• _Work instructions_: For each statement, say yes or no on whether the Florida budget article agrees, and quote the deciding words: (a) the Senate first backed a motorist fee cut of about $230 million; (b) state economists lowered projected revenue on Wednesday; (c) the budget reserves set aside are much larger than in the current year.

• _Extracted text_:
Thursday, March 13th, 2014 by John Kennedy

The Florida House took the first step toward crafting the 2014-15 state budget Thursday by allocating lump-sum dollars to various subcommittees who soon will start making line-by-line spending recommendations.

There are few surprises.

House Speaker Will Weatherford, R-Wesley Chapel, hinted that his chamber was closely aligned with Rick Scott’s push for at least $500 million in tax-and-fee reductions and virtually the same $542 million increase in school spending sought by the governor. The $1.2 billion in budget reserves set aside also is about the same as the current year.

“Due to improved economic conditions and the continued fiscal constraint of the Legislature, our state is well on the road to financial recovery,” Weatherford said in a statement accompanying the budget allocations.

“It remains vitally important to maintain the disciplined fiscal principles that led us to where we are today but also recognize that the state can now afford to return revenues to the taxpayer in addition to funding state priorities,” he added.

Weatherford and Senate President Don Gaetz, R-Niceville, have acknowledged they are seeking to avoid political drama this session, just months before a pivotal election in which the Republican Party’s 16-year command of the governor’s office could be in jeopardy.

Spending decisions also were made easier Wednesday when state economists increased by $150 million the amount of projected revenue that is available to dole out next year.

Finally, the kumbaya was complete when both sides Thursday came to virtual agreement on a $400 million reduction in motorist fees first recommended by Scott. The Senate had been promoting a smaller cut — about $230 million — but, like the House and governor, came around to the higher figure.

“I’m pleased that as the bill moved through the committee process, we gained support within the Senate to increase the amount and scope of this needed reduction in fees,” said Senate Budget Chair Joe Negron, R-Stuart. ” I’m grateful to Gov. Scott and our colleagues in the House for their leadership on this important issue.”

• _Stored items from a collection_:
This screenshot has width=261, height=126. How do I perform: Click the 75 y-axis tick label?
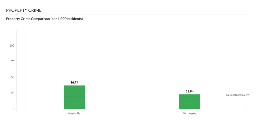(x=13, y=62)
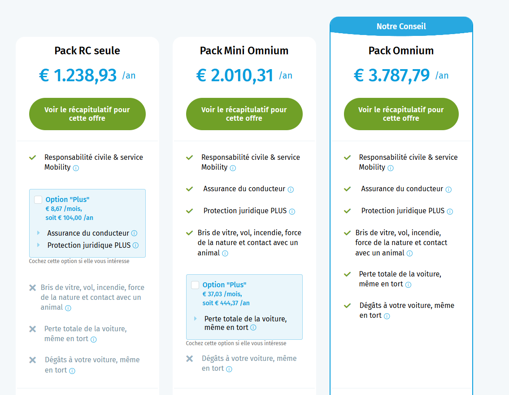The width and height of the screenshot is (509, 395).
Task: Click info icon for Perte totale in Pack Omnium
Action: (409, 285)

• _Exercise output_:
(a) Yes: "The Senate had been promoting a smaller cut — about $230 million"
(b) No: "state economists increased by $150 million the amount of projected revenue that is available to dole out next year"
(c) No: "The $1.2 billion in budget reserves set aside also is about the same as the current year."